Calvizzano, esclusiva calvizzanoweb: le foto dell’abbattimento delle poche mura della vecchia chiesa San Giacomo rimaste in piedi fino alla metà degli anni ‘80

Ce le ha inviate Davide Fabris, archeologo, storico e giornalista, tra i fondatori  dell'Archeoclub Mugnano (oggi N'Azione Napoletana) 






Quelle mura – scrive Barleri nell’introduzione al suo libro “Testimonianze archeologiche Romane a Calvizzano” – erano l’altra testimonianza di Calvizzano per i pendolari della strada ferrata “Piedimonte” che vi passava vicino. Purtroppo un bel giorno scelte sbagliate decretarono l’abbattimento delle mura. Fu una ferita profonda non solo al buon senso, ma anche alla storia, della quale ancora restano i segni”.

 Le mura rappresentavano una delle facciate della chiesa:  le fece abbattere senza autorizzazione don Peppino Cerullo (all’epoca parroco di Calvizzano e deceduto all’inizio degli anni ‘90) come scrisse Francesco Vastarella in un articolo apparso sul “Mattino” del 19 agosto 1988, intitolato “Luce sulla città romana: a Calvizzano scoperta una villa di epoca imperiale”. Questo fatto scatenò una polemica con la Soprintendenza.

Era l’unica cosa rimasta in piedi ed era pericolante, poteva cadere addosso ai passanti – si giustificò don Peppino -. Costruendo la nuova chiesa potremo salvaguardare le testimonianze da eventuali malintenzionati”.

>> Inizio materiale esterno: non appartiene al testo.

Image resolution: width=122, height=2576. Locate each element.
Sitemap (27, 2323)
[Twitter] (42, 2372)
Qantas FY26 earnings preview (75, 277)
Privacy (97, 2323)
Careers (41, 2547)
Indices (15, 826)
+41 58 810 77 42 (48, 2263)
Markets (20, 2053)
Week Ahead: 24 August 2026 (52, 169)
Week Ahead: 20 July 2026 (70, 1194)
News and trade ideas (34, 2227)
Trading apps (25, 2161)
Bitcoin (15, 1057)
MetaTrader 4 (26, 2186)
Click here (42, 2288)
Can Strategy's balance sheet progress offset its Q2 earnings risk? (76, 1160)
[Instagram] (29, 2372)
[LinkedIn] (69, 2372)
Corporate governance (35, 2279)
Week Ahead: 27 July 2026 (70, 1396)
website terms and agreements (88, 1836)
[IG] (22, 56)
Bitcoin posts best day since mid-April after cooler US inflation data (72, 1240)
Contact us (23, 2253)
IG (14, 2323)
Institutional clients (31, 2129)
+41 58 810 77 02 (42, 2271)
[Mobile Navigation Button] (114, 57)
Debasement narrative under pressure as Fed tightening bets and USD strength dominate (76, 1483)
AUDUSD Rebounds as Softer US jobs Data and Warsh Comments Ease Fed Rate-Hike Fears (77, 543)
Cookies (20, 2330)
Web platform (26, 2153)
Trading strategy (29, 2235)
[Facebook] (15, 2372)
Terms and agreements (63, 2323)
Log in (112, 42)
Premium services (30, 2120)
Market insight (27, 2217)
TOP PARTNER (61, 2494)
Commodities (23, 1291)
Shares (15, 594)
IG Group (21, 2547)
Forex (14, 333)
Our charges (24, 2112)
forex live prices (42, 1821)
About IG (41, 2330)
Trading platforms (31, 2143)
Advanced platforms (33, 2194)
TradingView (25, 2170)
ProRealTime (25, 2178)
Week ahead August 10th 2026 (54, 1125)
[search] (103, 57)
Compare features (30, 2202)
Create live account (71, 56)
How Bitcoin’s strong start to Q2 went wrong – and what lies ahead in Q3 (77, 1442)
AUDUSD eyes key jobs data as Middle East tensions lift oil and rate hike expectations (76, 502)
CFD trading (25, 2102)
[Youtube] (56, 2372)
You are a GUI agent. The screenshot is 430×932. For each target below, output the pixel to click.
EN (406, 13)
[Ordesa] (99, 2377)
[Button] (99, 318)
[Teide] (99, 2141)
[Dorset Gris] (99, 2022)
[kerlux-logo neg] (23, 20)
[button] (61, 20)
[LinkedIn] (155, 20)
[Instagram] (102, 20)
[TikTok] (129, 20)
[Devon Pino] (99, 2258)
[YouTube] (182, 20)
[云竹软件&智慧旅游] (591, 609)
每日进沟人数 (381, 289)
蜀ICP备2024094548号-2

In quel periodo, infatti, essendo l’area di proprietà della Curia arcivescovile di Napoli, l’amato parroco di Calvizzano, tramite l’architetto Salvatore Manco  presentò un progetto di ricostruzione della Chiesa. Poi non se ne fece più niente.
Oggi, quello che è rimasto dell’antica  chiesa è completamente coperto da erbacce e arbusti che hanno raggiunto l’altezza di alcuni metri. L’immagine che si presenta a coloro che percorrono  via San Giacomo o via Raffaele Granata e puntano gli occhi su quel pezzo di storia è sgradevole e fa gridare alla vergogna.
“Perché non si provvede – scrivemmo su questo blog circa due anni fa - a togliere tutta quella sterpaglia e a bonificare il sito per mantenerlo in uno stato più dignitoso? Anzi, a nostro avviso, sarebbe il caso di recintarlo, illuminarlo e posizionarvi delle telecamere, in grado di monitorarlo con continuità, anche per evitare gli “appetiti” dei soliti vandali e predatori di cose antiche. Tra l’altro il proprietario dell’appezzamento di terreno dove sono ubicati i resti della vecchia chiesa è la Curia arcivescovile di Napoli, per cui dovrebbe esserci un interesse maggiore a far “risorgere” e preservare quello che rimane di una delle chiese più antiche della Diocesi di Napoli.
D’altronde la Soprintendenza, in seguito agli scavi degli anni ’80, nella sua relazione finale invitava le autorità a seguire due possibili strade: quella di salvaguardare e restaurare il tutto, conseguendo precise indicazioni della Soprintendenza stessa; in alternativa, quella di interrare il tutto. Data la carenza cronica di fondi comunali e diocesani, la scelta cadde sulla seconda ipotesi. Dopo tanti anni di non curanza da parte di tutti i soggetti preposti, è giunto il momento di agire. Tocca alla prossima amministrazione mettere in piedi un progetto che miri alla rivalutazione archeologica della zona.